Automated breast tumor ultrasound image segmentation with hybrid UNet and classification using fine-tuned CNN model

Shahed Hossain; Sami Azam; Sidratul Montaha; Asif Karim; Sadia Sultana Chowa; Chaity Mondol; Md Zahid Hasan; Mirjam Jonkman

doi:10.1016/j.heliyon.2023.e21369

Automated breast tumor ultrasound image segmentation with hybrid UNet and classification using fine-tuned CNN model

Heliyon. 2023 Oct 21;9(11):e21369. doi: 10.1016/j.heliyon.2023.e21369. eCollection 2023 Nov.

Authors

Shahed Hossain¹, Sami Azam², Sidratul Montaha³, Asif Karim², Sadia Sultana Chowa¹, Chaity Mondol¹, Md Zahid Hasan¹, Mirjam Jonkman²

Affiliations

¹ Health Informatics Research Laboratory (HIRL), Department of Computer Science and Engineering, Daffodil International University, Dhaka, 1341, Bangladesh.
² Faculty of Science and Technology, Charles Darwin University, Casuarina, 0909, NT, Australia.
³ Department of Computer Science, University of Calgary, Calgary, AB, T2N 1N4, Canada.

Abstract

Introduction: Breast cancer stands as the second most deadly form of cancer among women worldwide. Early diagnosis and treatment can significantly mitigate mortality rates.
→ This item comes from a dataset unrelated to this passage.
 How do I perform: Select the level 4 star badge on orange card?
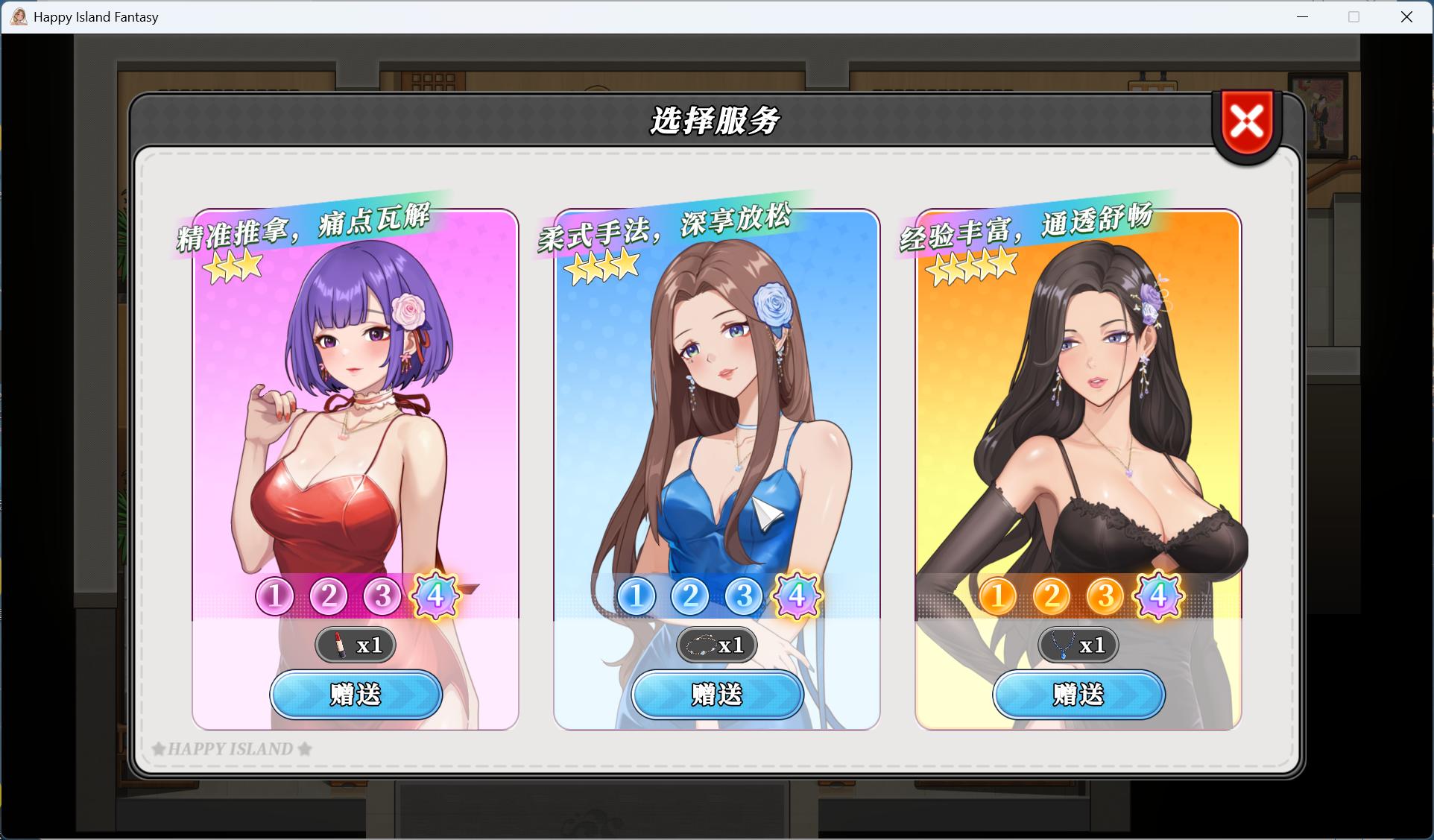pos(1157,596)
Purpose: The study aims to classify breast ultrasound images into benign and malignant tumors. This approach involves segmenting the breast's region of interest (ROI) employing an optimized UNet architecture and classifying the ROIs through an optimized shallow CNN model utilizing an ablation study.
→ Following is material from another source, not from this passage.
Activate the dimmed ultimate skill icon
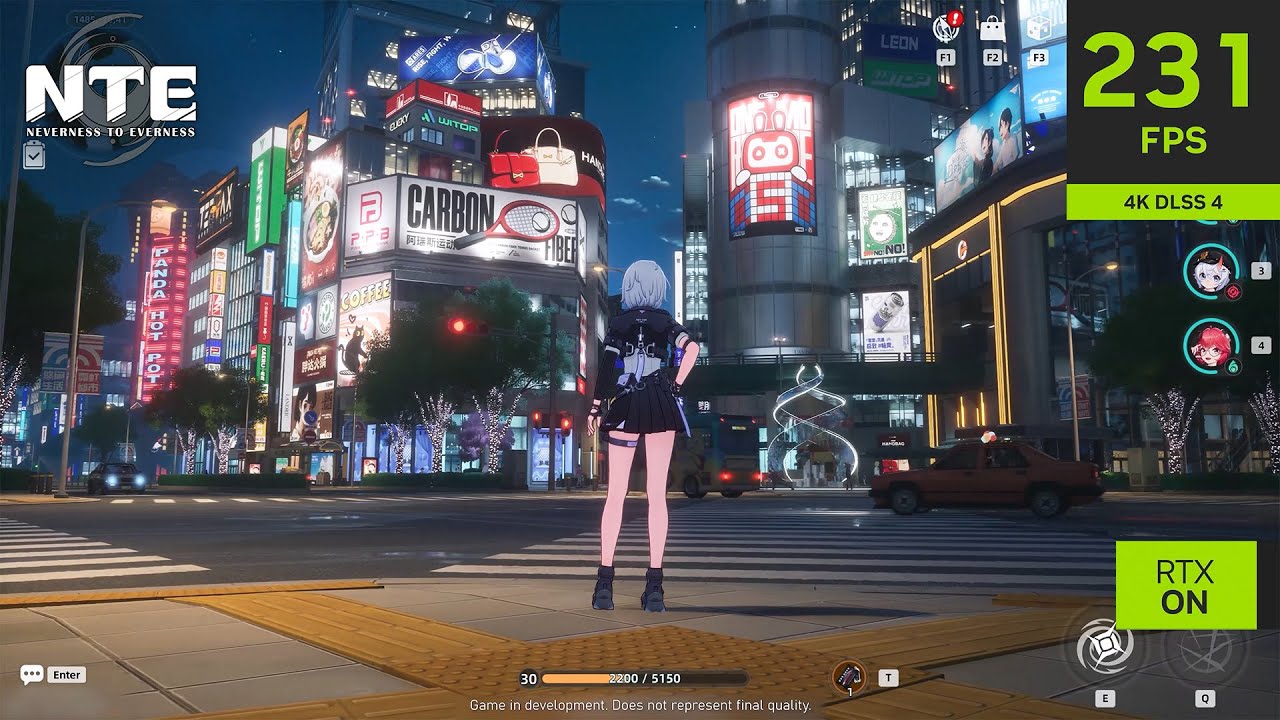 (x=1205, y=650)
Method: Several image processing techniques are utilized to improve image quality by removing text, artifacts, and speckle noise, and statistical analysis is done to check the enhanced image quality is satisfactory. With the processed dataset, the segmentation of breast tumor ROI is carried out, optimizing the UNet model through an ablation study where the architectural configuration and hyperparameters are altered. After obtaining the tumor ROIs from the fine-tuned UNet model (RKO-UNet), an optimized CNN model is employed to classify the tumor into benign and malignant classes. To enhance the CNN model's performance, an ablation study is conducted, coupled with the integration of an attention unit. The model's performance is further assessed by classifying breast cancer with mammogram images.

Result: The proposed classification model (RKONet-13) results in an accuracy of 98.41 %. The performance of the proposed model is further compared with five transfer learning models for both pre-segmented and post-segmented datasets. K-fold cross-validation is done to assess the proposed RKONet-13 model's performance stability. Furthermore, the performance of the proposed model is compared with previous literature, where the proposed model outperforms existing methods, demonstrating its effectiveness in breast cancer diagnosis. Lastly, the model demonstrates its robustness for breast cancer classification, delivering an exceptional performance of 96.21 % on a mammogram dataset.

Conclusion: The efficacy of this study relies on image pre-processing, segmentation with hybrid attention UNet, and classification with fine-tuned robust CNN model. This comprehensive approach aims to determine an effective technique for detecting breast cancer within ultrasound images.

Keywords: Channel self attention; Deep learning; Hybrid attention module; Image preprocessing; Image segmentation; Spatial self attention.